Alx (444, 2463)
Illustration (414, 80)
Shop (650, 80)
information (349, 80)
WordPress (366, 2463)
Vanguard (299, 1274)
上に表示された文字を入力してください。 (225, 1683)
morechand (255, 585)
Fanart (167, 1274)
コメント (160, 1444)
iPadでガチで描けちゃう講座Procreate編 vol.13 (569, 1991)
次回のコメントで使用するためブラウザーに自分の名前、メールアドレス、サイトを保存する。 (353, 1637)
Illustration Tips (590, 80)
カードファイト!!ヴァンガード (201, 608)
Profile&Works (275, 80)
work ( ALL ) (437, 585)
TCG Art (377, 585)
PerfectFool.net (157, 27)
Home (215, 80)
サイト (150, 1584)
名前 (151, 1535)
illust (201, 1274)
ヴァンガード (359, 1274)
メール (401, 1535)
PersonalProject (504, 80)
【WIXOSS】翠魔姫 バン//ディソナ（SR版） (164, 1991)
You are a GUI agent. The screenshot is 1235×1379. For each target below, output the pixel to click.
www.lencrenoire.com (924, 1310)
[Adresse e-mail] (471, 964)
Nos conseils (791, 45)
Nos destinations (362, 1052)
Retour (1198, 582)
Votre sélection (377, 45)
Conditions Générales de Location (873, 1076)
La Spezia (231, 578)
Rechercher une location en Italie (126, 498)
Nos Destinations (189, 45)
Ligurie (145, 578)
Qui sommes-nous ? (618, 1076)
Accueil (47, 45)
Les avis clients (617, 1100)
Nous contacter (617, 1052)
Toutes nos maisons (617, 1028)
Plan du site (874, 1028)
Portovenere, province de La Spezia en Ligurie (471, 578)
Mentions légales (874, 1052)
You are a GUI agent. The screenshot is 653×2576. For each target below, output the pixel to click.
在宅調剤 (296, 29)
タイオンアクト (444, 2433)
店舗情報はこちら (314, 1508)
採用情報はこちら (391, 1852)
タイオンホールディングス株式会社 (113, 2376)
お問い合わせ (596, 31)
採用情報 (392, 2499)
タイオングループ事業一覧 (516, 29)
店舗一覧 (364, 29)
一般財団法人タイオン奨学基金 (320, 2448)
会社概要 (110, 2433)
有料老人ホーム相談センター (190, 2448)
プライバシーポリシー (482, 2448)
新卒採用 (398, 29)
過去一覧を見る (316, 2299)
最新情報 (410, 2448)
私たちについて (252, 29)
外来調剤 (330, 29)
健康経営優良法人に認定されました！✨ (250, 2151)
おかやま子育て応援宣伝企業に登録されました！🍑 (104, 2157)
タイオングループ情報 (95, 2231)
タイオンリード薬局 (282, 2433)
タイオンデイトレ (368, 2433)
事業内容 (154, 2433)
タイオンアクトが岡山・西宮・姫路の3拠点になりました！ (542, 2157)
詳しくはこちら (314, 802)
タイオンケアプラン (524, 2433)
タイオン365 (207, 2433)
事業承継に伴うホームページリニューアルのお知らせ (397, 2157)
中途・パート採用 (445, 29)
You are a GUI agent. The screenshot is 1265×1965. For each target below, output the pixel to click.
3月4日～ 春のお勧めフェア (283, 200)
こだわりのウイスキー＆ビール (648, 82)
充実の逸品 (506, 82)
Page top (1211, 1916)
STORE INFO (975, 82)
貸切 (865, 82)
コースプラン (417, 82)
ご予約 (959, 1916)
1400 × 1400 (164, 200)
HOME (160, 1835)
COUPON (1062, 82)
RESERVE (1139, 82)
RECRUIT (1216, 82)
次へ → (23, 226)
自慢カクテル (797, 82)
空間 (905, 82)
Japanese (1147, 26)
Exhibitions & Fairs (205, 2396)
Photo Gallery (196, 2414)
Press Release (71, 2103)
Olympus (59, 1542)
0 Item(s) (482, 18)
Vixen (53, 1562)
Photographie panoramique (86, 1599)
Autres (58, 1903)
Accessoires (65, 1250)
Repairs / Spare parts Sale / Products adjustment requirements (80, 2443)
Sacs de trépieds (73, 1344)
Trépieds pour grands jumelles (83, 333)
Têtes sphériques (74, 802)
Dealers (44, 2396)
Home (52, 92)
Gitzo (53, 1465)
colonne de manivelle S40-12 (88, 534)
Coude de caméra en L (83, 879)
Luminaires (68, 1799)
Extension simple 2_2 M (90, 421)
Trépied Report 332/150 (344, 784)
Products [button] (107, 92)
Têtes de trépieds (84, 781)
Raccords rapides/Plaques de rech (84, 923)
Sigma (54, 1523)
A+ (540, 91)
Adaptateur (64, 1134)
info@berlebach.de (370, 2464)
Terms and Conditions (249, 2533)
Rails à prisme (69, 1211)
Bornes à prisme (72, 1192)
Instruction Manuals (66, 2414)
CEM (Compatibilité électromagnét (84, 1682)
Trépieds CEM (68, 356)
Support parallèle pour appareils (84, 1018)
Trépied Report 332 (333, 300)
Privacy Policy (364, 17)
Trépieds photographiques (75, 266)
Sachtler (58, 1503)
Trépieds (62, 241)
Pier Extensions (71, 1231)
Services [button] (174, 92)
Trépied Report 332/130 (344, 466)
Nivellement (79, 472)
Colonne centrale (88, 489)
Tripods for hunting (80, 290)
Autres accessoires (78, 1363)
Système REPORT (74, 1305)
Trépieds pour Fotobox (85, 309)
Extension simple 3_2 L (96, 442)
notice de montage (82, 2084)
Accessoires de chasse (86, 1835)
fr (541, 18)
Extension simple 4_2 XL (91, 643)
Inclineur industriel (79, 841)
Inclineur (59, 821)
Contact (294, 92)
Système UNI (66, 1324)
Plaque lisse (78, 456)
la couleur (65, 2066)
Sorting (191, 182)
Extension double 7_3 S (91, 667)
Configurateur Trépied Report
* * * * * * *
Carry over the stretch from the first of the lines above through the line containing "TCG Art (377, 585)", both ends included. Keep each line's text unchanged and add 16 to every coordinate value.

Alx (460, 2479)
Illustration (430, 96)
Shop (666, 96)
information (365, 96)
WordPress (382, 2479)
Vanguard (315, 1290)
上に表示された文字を入力してください。 (241, 1699)
morechand (271, 601)
Fanart (183, 1290)
コメント (176, 1460)
iPadでガチで描けちゃう講座Procreate編 vol.13 (585, 2007)
次回のコメントで使用するためブラウザーに自分の名前、メールアドレス、サイトを保存する。 (369, 1653)
Illustration Tips (606, 96)
カードファイト!!ヴァンガード (217, 624)
Profile&Works (291, 96)
work ( ALL ) (453, 601)
TCG Art (393, 601)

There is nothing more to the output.